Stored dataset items
# # # # #
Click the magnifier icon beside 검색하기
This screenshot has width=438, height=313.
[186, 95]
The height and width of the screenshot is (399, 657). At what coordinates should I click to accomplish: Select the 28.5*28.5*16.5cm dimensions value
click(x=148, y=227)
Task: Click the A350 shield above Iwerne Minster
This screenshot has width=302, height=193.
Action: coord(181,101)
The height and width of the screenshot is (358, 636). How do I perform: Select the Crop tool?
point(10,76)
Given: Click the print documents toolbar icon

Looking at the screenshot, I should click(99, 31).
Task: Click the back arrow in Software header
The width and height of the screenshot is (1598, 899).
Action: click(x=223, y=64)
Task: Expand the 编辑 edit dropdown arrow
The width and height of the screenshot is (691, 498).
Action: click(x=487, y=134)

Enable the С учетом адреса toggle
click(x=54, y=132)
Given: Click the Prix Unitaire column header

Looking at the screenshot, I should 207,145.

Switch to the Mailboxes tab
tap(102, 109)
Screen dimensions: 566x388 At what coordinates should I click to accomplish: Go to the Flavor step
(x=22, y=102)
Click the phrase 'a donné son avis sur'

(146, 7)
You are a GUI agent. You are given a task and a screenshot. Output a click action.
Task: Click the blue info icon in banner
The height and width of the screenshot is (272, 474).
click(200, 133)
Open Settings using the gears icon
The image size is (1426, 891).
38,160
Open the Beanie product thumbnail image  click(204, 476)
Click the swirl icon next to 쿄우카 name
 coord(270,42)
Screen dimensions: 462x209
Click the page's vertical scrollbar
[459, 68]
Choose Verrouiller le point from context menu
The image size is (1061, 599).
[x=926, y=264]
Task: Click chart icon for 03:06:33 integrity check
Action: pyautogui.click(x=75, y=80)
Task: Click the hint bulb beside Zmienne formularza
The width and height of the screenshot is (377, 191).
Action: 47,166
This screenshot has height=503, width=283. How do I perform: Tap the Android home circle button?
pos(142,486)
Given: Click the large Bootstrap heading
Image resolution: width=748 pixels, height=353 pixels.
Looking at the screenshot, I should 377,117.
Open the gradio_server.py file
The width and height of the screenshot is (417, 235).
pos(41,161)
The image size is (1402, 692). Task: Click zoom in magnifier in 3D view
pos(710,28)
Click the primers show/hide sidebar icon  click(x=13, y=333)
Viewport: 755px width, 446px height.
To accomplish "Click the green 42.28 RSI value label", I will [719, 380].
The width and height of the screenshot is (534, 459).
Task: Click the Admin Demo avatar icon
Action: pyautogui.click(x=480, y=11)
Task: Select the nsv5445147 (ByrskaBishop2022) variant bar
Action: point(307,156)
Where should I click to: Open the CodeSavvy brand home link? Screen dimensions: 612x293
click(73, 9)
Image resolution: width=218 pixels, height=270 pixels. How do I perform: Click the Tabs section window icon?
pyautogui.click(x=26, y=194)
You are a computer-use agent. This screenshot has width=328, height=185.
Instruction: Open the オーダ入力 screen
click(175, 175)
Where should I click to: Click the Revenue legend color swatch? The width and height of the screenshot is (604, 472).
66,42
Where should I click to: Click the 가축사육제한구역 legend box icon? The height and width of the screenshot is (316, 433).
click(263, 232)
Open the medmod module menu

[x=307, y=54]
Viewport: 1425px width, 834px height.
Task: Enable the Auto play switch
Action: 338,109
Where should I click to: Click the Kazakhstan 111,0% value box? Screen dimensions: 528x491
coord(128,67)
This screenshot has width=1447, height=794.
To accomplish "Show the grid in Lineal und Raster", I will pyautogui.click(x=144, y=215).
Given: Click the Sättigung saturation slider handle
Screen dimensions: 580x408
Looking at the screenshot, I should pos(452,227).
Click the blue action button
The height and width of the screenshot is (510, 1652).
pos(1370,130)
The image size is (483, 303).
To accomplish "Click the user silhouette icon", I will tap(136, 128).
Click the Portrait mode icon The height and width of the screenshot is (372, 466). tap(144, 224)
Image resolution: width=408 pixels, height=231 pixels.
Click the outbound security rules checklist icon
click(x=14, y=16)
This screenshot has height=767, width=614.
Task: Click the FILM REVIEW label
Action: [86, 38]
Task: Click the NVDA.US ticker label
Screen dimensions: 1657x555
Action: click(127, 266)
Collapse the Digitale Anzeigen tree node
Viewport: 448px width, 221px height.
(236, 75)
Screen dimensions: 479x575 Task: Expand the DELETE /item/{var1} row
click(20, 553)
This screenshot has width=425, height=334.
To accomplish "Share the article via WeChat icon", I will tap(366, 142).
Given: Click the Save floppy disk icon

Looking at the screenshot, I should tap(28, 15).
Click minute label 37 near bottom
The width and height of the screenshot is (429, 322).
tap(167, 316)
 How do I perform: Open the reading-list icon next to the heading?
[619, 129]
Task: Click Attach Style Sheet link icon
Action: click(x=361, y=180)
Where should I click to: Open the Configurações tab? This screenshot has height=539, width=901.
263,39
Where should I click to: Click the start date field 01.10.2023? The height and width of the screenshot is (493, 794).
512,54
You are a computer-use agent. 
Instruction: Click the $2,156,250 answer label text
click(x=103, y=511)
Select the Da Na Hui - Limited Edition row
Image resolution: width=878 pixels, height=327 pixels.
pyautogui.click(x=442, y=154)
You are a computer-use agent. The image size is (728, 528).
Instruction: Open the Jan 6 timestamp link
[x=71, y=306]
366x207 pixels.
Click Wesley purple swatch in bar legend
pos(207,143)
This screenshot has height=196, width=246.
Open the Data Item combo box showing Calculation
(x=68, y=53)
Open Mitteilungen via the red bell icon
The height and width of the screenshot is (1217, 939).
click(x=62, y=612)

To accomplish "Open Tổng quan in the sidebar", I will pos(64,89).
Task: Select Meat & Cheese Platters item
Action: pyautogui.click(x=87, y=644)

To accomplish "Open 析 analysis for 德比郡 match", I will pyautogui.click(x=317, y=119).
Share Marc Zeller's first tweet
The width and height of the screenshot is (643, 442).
# # # # #
Task details: Nothing in the data may be left out. Copy all of it exactly.

Response:
Click the magnifier icon beside 검색하기
This screenshot has width=438, height=313.
[186, 95]
The height and width of the screenshot is (399, 657). At what coordinates should I click to accomplish: Select the 28.5*28.5*16.5cm dimensions value
click(x=148, y=227)
Task: Click the A350 shield above Iwerne Minster
This screenshot has width=302, height=193.
Action: coord(181,101)
The height and width of the screenshot is (358, 636). How do I perform: Select the Crop tool?
point(10,76)
Given: Click the print documents toolbar icon

Looking at the screenshot, I should click(99, 31).
Task: Click the back arrow in Software header
The width and height of the screenshot is (1598, 899).
Action: click(x=223, y=64)
Task: Expand the 编辑 edit dropdown arrow
The width and height of the screenshot is (691, 498).
Action: click(x=487, y=134)

Enable the С учетом адреса toggle
click(x=54, y=132)
Given: Click the Prix Unitaire column header

Looking at the screenshot, I should 207,145.

Switch to the Mailboxes tab
tap(102, 109)
Screen dimensions: 566x388 At what coordinates should I click to accomplish: Go to the Flavor step
(x=22, y=102)
Click the phrase 'a donné son avis sur'

(146, 7)
You are a GUI agent. You are given a task and a screenshot. Output a click action.
Task: Click the blue info icon in banner
The height and width of the screenshot is (272, 474).
click(200, 133)
Open Settings using the gears icon
The image size is (1426, 891).
38,160
Open the Beanie product thumbnail image  click(204, 476)
Click the swirl icon next to 쿄우카 name
 coord(270,42)
Screen dimensions: 462x209
Click the page's vertical scrollbar
[459, 68]
Choose Verrouiller le point from context menu
The image size is (1061, 599).
[x=926, y=264]
Task: Click chart icon for 03:06:33 integrity check
Action: pyautogui.click(x=75, y=80)
Task: Click the hint bulb beside Zmienne formularza
The width and height of the screenshot is (377, 191).
Action: 47,166
This screenshot has height=503, width=283. How do I perform: Tap the Android home circle button?
pos(142,486)
Given: Click the large Bootstrap heading
Image resolution: width=748 pixels, height=353 pixels.
Looking at the screenshot, I should 377,117.
Open the gradio_server.py file
The width and height of the screenshot is (417, 235).
pos(41,161)
The image size is (1402, 692). Task: Click zoom in magnifier in 3D view
pos(710,28)
Click the primers show/hide sidebar icon  click(x=13, y=333)
Viewport: 755px width, 446px height.
To accomplish "Click the green 42.28 RSI value label", I will [719, 380].
The width and height of the screenshot is (534, 459).
Task: Click the Admin Demo avatar icon
Action: pyautogui.click(x=480, y=11)
Task: Select the nsv5445147 (ByrskaBishop2022) variant bar
Action: point(307,156)
Where should I click to: Open the CodeSavvy brand home link? Screen dimensions: 612x293
click(73, 9)
Image resolution: width=218 pixels, height=270 pixels. How do I perform: Click the Tabs section window icon?
pyautogui.click(x=26, y=194)
You are a computer-use agent. This screenshot has width=328, height=185.
Instruction: Open the オーダ入力 screen
click(175, 175)
Where should I click to: Click the Revenue legend color swatch? The width and height of the screenshot is (604, 472).
66,42
Where should I click to: Click the 가축사육제한구역 legend box icon? The height and width of the screenshot is (316, 433).
click(263, 232)
Open the medmod module menu

[x=307, y=54]
Viewport: 1425px width, 834px height.
Task: Enable the Auto play switch
Action: 338,109
Where should I click to: Click the Kazakhstan 111,0% value box? Screen dimensions: 528x491
coord(128,67)
This screenshot has width=1447, height=794.
To accomplish "Show the grid in Lineal und Raster", I will pyautogui.click(x=144, y=215).
Given: Click the Sättigung saturation slider handle
Screen dimensions: 580x408
Looking at the screenshot, I should pos(452,227).
Click the blue action button
The height and width of the screenshot is (510, 1652).
pos(1370,130)
The image size is (483, 303).
To accomplish "Click the user silhouette icon", I will tap(136, 128).
Click the Portrait mode icon The height and width of the screenshot is (372, 466). tap(144, 224)
Image resolution: width=408 pixels, height=231 pixels.
Click the outbound security rules checklist icon
click(x=14, y=16)
This screenshot has height=767, width=614.
Task: Click the FILM REVIEW label
Action: [86, 38]
Task: Click the NVDA.US ticker label
Screen dimensions: 1657x555
Action: click(127, 266)
Collapse the Digitale Anzeigen tree node
Viewport: 448px width, 221px height.
(236, 75)
Screen dimensions: 479x575 Task: Expand the DELETE /item/{var1} row
click(20, 553)
This screenshot has width=425, height=334.
To accomplish "Share the article via WeChat icon", I will tap(366, 142).
Given: Click the Save floppy disk icon

Looking at the screenshot, I should tap(28, 15).
Click minute label 37 near bottom
The width and height of the screenshot is (429, 322).
tap(167, 316)
 How do I perform: Open the reading-list icon next to the heading?
[619, 129]
Task: Click Attach Style Sheet link icon
Action: click(x=361, y=180)
Where should I click to: Open the Configurações tab? This screenshot has height=539, width=901.
263,39
Where should I click to: Click the start date field 01.10.2023? The height and width of the screenshot is (493, 794).
512,54
You are a computer-use agent. 
Instruction: Click the $2,156,250 answer label text
click(x=103, y=511)
Select the Da Na Hui - Limited Edition row
Image resolution: width=878 pixels, height=327 pixels.
pyautogui.click(x=442, y=154)
You are a computer-use agent. The image size is (728, 528).
Instruction: Open the Jan 6 timestamp link
[x=71, y=306]
366x207 pixels.
Click Wesley purple swatch in bar legend
pos(207,143)
This screenshot has height=196, width=246.
Open the Data Item combo box showing Calculation
(x=68, y=53)
Open Mitteilungen via the red bell icon
The height and width of the screenshot is (1217, 939).
click(x=62, y=612)

To accomplish "Open Tổng quan in the sidebar", I will pos(64,89).
Task: Select Meat & Cheese Platters item
Action: pyautogui.click(x=87, y=644)

To accomplish "Open 析 analysis for 德比郡 match", I will pyautogui.click(x=317, y=119).
Share Marc Zeller's first tweet
The width and height of the screenshot is (643, 442).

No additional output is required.